Complicating matters for those who wish for Taika equality is a rebel faction known as the Livalta. They carry out targeted bombings and strategic attacks on Rauka interests in an effort to force change and bring awareness to the Taika cause.  Some think they are doing more harm than good however as the Rauka political leaders point to these violent attacks as a reason to argue that the Taika should be kept in check and remain “controlled”.

Enter main character and private investigator Jack Larsen who himself is Taika-born.  Jack is hired by the personal assistant to the biggest pro-Taika candidate in the election.  She is convinced that someone in the city with big connections has put a hit out on her boss.  It’s obvious that there are certain people in Kansmak who want to make sure that he never gets to implement his pro-Taika agenda.  What Jack eventually uncovers in his investigation is shocking and could also change the future of the Taika people forever.

I really liked TAIKA TOWN on a number of different levels.  The setting is so well-done and depicts a futuristic city where there is definitely a dividing line between the two classes of people living there.  The Rauka who are the “haves” live in relative prosperity and cleanliness while the Taika who are the “have-nots” live in what could only be termed as squalor and poverty where gangs rule their neighborhoods.
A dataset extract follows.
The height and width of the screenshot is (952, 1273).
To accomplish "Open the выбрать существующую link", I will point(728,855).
This book has so many echoes of what is happening in our world today in various countries.  You can make definite connections to racial and ethnic injustices occuring in different parts of the world including right here in my own country, the United States.  So there is an underlying message in this story that speaks to prejudice, racism, and the stereotyping of an entire segment of people.  I won’t get overly political or make any personal comments in this regard, but I do want to point out that when you read this book it is simply unavoidable to not think of today’s headlines.

Getting back to the SF part of the book though, this is a really engaging story with a side-mystery that truly makes the book a winner for me.  I thought that the world-building was solid and the political angle really held my interest throughout.  Part of the reason why is that the history behind the main story of the Taika people and their oppression was laid out in the beginning of the book so well.  I became instantly invested in who was going to win the election and how things would shake out afterward.
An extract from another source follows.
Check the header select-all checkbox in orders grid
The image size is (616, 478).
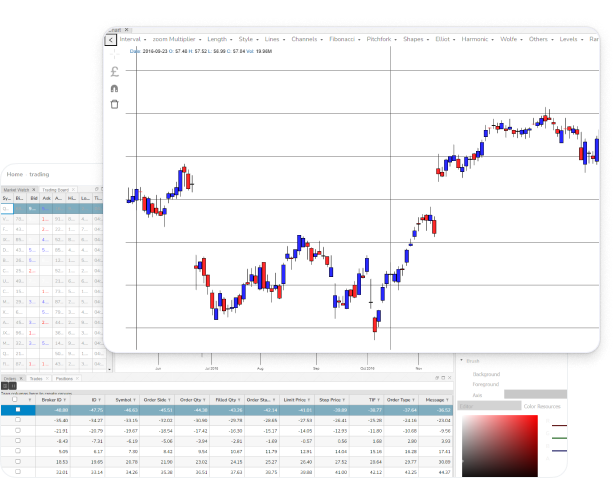[13, 398]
I was very impressed by this book and although there were moments in the middle where it slowed down considerably, I felt that the conclusion made up for that lull in the action somewhat.  TAIKA TOWN is an enjoyable SF Noir book with a social message.  I did not expect that going in and I’m happy to say that what I came away with in the end was a well-rounded story full of suspense, political intrigue, characters who fight for what they believe in, and pretty darn good writing to boot.  Check out TAIKA TOWN if you haven’t already, it will be well worth your time and effort to do so.

Timy’s Review – 5/10

Going in, I expected to love Taika Town. I love noir and have absolutely no issue with urban fantasy. That my fellow judges liked it was a good sign. But I guess I had too high expectations, because it didn’t work for me. It started promising, I liked the setting, the fact that in this world politics played a prominent role. But then I quickly lost interest as it was too tropey for my likings. Enter Jack, the private detective, and a random beautiful woman who walks in his office asking for his help, tagging along and being anything but useful while likes to think she knows everything. And this is were Taika Town lost me. I rarely like female characters to begin with, so when they go to pissing me off, then no, I’m not interested anymore. That and this books would have needed another pass of editing and better formatting, because the .mobi file was a bit messy. 

Belle’s Review – 4/10

This SF Noir was a change of pace, but not one that worked for me. The world building was interesting and the writing was engaging, but the parallels to real-world experiences were a bit too grim and heavy-handed for my tastes. I like my grimdark to come with some hint that the world can be improved, and I didn’t find that here. That said, if you do like gritty noir mysteries, there’s a good chance you’ll enjoy this book.